**Work request:** Nothing but a number is expected: the count of lines in the data below that include "Menu".

**Extracted entries:**
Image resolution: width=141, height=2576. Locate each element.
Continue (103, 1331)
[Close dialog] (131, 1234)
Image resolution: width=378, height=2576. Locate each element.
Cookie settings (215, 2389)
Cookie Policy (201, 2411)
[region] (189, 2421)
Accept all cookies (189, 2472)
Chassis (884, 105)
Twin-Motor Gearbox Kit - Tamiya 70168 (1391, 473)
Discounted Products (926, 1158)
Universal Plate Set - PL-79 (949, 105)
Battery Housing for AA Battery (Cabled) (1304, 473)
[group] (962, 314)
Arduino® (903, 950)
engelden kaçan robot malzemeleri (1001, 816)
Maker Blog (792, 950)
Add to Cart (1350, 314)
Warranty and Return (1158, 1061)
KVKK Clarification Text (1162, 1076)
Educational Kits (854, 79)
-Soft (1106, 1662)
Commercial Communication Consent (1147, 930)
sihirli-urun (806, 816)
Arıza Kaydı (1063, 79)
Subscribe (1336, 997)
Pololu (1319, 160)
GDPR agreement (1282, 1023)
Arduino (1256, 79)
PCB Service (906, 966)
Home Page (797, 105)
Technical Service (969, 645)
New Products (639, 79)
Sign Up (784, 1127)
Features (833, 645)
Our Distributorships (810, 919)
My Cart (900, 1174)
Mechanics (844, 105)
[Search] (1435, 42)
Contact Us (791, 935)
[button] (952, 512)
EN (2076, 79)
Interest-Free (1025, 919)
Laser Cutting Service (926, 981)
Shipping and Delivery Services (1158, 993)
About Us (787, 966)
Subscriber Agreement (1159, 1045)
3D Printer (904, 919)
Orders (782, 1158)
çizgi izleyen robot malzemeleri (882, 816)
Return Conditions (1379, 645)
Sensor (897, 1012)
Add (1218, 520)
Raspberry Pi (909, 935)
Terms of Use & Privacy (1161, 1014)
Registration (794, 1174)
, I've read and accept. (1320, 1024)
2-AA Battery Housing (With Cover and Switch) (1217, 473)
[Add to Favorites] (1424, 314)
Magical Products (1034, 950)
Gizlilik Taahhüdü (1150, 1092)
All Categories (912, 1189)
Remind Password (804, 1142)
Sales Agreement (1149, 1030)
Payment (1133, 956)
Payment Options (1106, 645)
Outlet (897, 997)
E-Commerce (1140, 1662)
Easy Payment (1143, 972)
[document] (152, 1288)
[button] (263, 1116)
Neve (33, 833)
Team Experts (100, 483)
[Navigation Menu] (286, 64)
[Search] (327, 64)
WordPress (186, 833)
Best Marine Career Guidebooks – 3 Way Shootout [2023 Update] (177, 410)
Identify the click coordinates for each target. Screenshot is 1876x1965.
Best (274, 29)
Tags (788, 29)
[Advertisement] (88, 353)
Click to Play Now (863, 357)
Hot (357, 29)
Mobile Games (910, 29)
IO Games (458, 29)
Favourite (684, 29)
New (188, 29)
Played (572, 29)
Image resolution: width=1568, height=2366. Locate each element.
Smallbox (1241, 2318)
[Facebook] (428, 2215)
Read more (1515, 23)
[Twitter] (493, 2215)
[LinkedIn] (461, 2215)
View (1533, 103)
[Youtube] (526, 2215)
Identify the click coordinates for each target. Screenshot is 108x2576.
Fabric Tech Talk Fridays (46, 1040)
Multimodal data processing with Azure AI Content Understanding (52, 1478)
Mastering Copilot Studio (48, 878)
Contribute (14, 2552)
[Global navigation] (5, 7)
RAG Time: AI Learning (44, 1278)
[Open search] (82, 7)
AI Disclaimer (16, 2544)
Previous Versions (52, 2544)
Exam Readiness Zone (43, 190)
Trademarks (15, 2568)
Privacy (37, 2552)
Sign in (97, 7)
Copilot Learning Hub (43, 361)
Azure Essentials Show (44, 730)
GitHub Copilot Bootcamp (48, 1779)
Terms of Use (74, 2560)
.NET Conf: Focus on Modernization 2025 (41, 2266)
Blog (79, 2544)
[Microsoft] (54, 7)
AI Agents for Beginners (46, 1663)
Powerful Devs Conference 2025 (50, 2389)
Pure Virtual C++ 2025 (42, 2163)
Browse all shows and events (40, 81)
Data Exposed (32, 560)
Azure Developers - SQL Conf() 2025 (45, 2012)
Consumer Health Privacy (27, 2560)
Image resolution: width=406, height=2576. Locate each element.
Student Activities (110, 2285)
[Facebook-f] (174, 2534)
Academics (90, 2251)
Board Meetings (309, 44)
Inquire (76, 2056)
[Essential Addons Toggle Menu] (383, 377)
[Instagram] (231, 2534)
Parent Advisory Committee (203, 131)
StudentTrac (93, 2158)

**Task response:** 2